The Rock County Public Health Department, in conjunction with 15 other county health departments, issued a news release Thursday stressing that people should celebrate the holidays only with people from their own households and avoid traveling, parties and shared foods.
It is the same plea officials made leading up to Thanksgiving. It appears, for now, efforts worked, as there has been no noticeable spike from Thanksgiving.
However, ripple effects from large events can come weeks afterward, public health officials have said. The large spike seen across the state in November has been speculated to be caused, in part, by schools reopening in September.
As of Thursday, there were 1,333 active and confirmed cases of COVID-19 in Rock County, up 40 from Wednesday, according to the Rock County Public Health Department.
The death toll declined by one Thursday to 103. That was caused by a data reporting error at the state level, said Jessica Turner, spokeswoman for the health department.
Of new test results reported Thursday, 42% were positive, more than eight times the county’s goal of a 5% positivity rate averaged over 14 days.
There were 40 people hospitalized in Rock County with COVID-19, down five from Wednesday.
Data from the county’s reopening dashboard shows that although hospitalizations are decreasing, the health care system is still stressed.
County hospitals report not having enough staff to adequately care for the volume of patients they are treating, according to the county dashboard.
Hospitals also are not meeting goals for capacity or resources.
As of Wednesday, the county had 17% of its intensive care unit beds available, 18 percentage points fewer than the county’s goal of having 35% of beds available, according to the dashboard.

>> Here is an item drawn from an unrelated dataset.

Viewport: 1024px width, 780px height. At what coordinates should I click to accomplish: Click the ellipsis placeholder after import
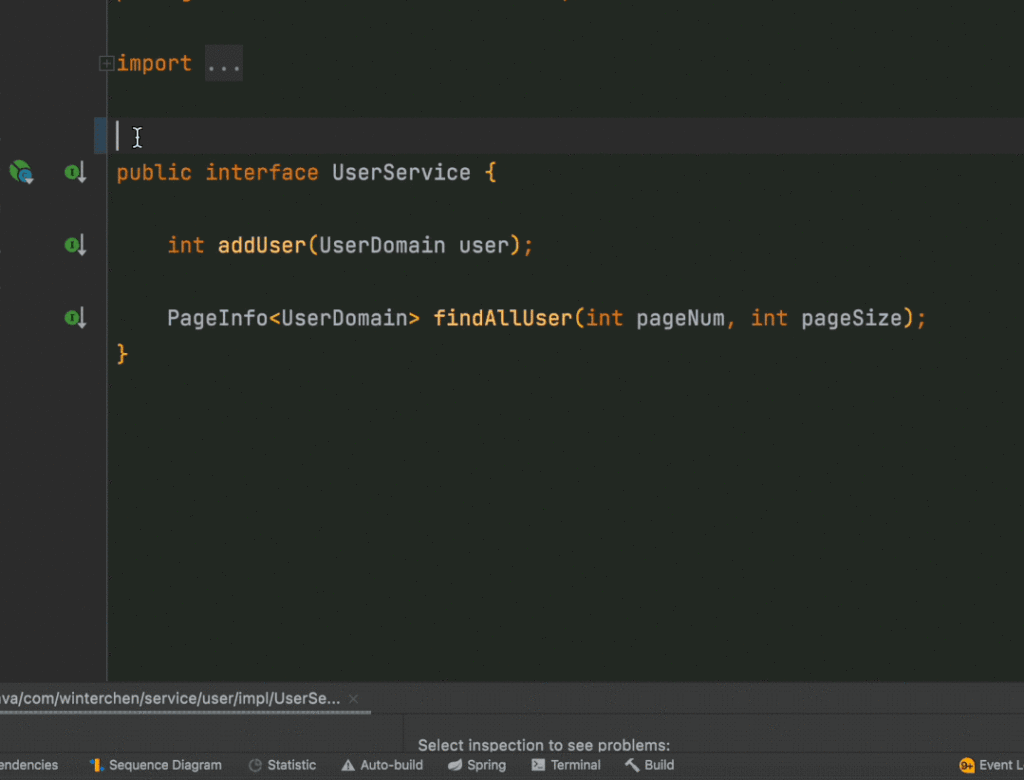(222, 63)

County hospitals have 42% of ventilators available, eight percentage points fewer than the county goal of 50%.
Eleven percent of medical/surgical beds are available. The county does not identify a goal for that criteria.
The county health department continues to be strained as well. Contact tracers are able to contact 29% of newly confirmed cases within 48 hours, well below the goal of 75% or more being contacted in that timeframe.